Book Synopsis Tragedy and the Return of the Dead by : John D Lyons
Download or read book Tragedy and the Return of the Dead written by John D Lyons and published by Northwestern University Press. This book was released on 2018-05-15 with total page 399 pages. Available in PDF, EPUB and Kindle. Book excerpt: Early modernity rediscovered tragedy in the dramas and the theoretical writings of the ancient Greeks and Romans. Attempting to make new tragic fictions, writers like Shakespeare, Webster, Hardy, Corneille, and Racine created a dramatic form that would probably have been unrecognizable to the ancient Athenians. Tragedy and the Return of the Dead recovers a model of the tragic that fits ancient tragedies, early modern tragedies, as well as contemporary narratives and films no longer called “tragic” but which perpetuate the same elements. Authoritative, wide-ranging, and thought provoking, Tragedy and the Return of the Dead uncovers a set of interlocking plots of family violence that stretch from Greek antiquity up to the popular culture of today. Casting aside the elite, idealist view that tragedy manifests the conflict between two equal goods or the human struggle against the divine, John D. Lyons looks closely at tragedy’s staging of gory and painful deaths, ignominious burials, and the haunting return of ghosts.

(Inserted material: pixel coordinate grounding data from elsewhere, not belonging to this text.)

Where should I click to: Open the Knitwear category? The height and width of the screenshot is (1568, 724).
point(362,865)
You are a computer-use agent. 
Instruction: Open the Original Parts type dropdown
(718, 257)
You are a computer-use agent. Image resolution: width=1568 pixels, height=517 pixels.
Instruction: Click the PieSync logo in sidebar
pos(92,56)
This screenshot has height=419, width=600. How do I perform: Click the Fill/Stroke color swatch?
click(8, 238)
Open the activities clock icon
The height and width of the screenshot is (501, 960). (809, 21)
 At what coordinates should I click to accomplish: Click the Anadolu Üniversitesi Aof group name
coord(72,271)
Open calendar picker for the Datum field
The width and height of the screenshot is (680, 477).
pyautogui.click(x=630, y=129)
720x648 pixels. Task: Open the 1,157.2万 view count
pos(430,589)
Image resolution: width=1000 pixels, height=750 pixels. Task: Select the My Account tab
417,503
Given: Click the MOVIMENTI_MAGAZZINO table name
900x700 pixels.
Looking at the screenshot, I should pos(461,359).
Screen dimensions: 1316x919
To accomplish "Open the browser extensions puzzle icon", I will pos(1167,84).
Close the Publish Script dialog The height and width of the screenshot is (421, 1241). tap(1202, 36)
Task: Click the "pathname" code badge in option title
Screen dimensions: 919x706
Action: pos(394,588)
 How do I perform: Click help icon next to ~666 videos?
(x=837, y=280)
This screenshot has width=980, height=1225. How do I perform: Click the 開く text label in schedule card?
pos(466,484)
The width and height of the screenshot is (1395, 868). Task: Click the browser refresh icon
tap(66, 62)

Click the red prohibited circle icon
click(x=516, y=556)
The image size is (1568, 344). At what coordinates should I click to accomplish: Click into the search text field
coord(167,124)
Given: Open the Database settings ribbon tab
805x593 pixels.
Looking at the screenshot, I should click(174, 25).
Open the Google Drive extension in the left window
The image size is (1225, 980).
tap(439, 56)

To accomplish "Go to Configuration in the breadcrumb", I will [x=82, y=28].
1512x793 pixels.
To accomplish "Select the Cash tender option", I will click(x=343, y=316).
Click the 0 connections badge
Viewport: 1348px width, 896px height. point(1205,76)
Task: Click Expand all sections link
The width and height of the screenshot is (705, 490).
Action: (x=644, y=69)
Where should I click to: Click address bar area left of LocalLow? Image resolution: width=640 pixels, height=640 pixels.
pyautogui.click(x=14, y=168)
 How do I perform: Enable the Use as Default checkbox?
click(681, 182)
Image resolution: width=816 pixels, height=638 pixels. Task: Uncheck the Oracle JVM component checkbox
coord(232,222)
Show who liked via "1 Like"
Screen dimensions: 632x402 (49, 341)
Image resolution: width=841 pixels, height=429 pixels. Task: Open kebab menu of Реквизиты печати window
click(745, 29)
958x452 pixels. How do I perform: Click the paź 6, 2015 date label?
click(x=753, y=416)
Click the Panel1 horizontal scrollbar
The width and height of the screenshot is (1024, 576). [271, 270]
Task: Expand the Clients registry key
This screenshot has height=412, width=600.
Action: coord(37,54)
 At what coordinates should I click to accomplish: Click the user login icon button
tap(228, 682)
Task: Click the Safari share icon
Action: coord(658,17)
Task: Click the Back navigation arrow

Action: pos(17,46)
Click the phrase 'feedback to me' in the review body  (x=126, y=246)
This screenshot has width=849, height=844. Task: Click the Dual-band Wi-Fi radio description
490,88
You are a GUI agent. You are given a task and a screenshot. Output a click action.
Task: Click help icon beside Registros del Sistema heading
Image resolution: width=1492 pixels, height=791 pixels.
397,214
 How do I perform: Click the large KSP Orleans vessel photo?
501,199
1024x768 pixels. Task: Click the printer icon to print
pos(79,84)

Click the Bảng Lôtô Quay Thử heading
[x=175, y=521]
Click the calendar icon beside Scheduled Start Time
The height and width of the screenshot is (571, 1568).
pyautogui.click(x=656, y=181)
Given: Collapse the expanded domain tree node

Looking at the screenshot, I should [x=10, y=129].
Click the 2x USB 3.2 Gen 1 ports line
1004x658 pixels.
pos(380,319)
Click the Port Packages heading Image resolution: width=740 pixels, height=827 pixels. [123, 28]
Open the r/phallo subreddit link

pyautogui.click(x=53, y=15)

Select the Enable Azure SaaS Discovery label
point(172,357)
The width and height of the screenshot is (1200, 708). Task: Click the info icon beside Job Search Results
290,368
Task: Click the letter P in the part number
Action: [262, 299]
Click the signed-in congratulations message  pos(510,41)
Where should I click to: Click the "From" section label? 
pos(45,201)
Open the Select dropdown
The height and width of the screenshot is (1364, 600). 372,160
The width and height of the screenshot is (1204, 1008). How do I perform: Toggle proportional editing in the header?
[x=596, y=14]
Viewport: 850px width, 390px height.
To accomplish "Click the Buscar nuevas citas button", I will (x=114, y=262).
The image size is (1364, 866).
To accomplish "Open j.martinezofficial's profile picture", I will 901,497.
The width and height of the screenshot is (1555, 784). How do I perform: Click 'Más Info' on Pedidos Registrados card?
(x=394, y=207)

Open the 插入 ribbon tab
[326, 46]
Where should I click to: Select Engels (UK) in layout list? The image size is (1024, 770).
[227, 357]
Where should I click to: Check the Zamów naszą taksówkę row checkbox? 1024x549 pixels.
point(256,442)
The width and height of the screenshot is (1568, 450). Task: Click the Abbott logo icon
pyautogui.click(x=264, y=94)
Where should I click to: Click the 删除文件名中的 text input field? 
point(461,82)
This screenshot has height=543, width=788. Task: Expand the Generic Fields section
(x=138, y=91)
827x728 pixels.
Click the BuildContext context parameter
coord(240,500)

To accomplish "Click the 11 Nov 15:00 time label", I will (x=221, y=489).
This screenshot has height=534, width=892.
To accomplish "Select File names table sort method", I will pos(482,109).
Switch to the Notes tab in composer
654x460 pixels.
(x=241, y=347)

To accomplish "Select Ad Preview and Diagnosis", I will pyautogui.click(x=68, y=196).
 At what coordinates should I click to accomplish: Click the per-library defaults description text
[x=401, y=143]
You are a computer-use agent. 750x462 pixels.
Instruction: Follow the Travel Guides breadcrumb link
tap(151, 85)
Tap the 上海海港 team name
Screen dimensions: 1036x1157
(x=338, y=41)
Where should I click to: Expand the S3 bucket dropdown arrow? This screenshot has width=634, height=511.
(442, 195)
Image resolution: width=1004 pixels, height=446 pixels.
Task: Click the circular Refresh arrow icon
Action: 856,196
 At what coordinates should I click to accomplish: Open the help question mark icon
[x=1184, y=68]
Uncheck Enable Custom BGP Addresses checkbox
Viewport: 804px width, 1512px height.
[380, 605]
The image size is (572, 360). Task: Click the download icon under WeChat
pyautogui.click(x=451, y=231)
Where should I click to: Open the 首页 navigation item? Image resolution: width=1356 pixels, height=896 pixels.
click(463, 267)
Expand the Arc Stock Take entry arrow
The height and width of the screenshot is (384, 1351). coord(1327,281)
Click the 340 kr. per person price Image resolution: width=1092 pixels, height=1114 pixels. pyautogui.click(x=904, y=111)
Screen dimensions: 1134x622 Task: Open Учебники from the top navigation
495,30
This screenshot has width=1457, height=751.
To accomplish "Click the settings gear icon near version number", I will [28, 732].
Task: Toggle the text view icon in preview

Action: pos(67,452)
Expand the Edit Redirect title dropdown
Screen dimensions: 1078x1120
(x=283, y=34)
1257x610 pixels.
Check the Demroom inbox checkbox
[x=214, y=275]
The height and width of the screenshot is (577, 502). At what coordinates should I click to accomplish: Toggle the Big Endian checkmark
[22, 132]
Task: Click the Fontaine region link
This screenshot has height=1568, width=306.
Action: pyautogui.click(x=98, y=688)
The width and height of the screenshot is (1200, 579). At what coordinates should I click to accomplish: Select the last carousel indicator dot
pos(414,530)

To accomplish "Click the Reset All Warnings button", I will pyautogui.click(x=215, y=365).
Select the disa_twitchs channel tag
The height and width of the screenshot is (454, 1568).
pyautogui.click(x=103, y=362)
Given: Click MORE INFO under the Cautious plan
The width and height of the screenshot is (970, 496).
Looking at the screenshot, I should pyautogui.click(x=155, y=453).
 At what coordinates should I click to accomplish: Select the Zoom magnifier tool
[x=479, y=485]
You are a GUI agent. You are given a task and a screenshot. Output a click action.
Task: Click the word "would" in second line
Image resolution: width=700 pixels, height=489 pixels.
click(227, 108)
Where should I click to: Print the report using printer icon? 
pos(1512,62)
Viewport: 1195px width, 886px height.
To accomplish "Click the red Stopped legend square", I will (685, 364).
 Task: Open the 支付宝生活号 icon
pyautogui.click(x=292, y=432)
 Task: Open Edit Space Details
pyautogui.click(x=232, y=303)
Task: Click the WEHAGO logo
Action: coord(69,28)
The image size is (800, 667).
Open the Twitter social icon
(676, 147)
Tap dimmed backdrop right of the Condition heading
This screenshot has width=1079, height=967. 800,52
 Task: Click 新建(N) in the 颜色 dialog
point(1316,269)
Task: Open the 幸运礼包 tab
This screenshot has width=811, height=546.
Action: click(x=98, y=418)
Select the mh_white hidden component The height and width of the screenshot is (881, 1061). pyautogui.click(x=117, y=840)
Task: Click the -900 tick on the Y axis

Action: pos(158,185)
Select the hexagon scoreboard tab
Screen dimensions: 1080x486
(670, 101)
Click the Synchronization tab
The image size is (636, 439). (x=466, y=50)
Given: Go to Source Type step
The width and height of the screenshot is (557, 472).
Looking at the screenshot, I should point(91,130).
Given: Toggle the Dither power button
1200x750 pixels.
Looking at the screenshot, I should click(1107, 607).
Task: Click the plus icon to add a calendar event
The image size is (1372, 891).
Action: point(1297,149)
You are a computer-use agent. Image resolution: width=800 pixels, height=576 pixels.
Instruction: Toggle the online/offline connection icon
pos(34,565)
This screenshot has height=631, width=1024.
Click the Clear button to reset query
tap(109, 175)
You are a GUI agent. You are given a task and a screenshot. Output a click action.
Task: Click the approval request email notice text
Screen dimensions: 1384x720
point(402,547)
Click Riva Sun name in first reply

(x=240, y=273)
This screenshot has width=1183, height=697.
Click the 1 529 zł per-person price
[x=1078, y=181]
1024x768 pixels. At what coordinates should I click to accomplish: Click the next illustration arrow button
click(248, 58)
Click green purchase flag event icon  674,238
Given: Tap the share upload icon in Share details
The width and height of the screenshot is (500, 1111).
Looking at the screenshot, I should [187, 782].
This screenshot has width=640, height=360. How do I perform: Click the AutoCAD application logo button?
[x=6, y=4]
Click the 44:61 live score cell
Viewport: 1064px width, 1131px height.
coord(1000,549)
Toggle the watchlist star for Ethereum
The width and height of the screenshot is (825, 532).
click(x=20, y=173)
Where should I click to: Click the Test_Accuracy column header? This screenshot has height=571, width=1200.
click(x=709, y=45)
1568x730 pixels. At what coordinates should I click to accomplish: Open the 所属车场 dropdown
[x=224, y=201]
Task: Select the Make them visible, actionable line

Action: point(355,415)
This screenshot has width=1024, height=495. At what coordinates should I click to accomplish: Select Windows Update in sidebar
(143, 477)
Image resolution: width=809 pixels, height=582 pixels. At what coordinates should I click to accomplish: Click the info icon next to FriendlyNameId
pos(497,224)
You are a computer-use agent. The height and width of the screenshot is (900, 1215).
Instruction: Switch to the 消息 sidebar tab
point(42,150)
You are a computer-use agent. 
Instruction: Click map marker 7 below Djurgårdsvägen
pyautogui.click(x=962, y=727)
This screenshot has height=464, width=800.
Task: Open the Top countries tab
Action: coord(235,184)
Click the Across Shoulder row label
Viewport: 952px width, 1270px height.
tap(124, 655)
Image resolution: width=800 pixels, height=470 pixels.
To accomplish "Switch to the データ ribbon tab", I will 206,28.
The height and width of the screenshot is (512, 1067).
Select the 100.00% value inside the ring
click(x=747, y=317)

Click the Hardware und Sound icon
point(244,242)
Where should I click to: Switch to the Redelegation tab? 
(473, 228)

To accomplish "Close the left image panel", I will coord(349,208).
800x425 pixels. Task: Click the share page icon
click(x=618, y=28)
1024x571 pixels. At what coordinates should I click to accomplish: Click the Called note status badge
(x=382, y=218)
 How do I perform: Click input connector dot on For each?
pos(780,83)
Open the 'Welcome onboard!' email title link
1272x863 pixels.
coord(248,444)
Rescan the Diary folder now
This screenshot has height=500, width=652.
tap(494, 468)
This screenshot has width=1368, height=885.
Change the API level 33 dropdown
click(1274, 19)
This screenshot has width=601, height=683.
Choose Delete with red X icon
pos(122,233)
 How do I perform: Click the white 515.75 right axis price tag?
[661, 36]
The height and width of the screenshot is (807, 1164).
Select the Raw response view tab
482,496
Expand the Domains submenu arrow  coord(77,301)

Through this adjusted lens Le Cid, Hamlet, Frankenstein, The Spanish Tragedy, Romeo and Juliet, Phèdre, Macbeth, and other early modern works appear in a striking new light. These works are at the center of a panorama that stretches from Aeschylus’s Agamemnon to Hitchcock’s Psycho and are placed against the background of the Gothic novel, Freud’s “uncanny,” and Burke’s “sublime.” Lyons demonstrates how tragedy under other names, such as “Gothic fiction” and “thrillers,” is far from dead and continues as a vital part of popular culture.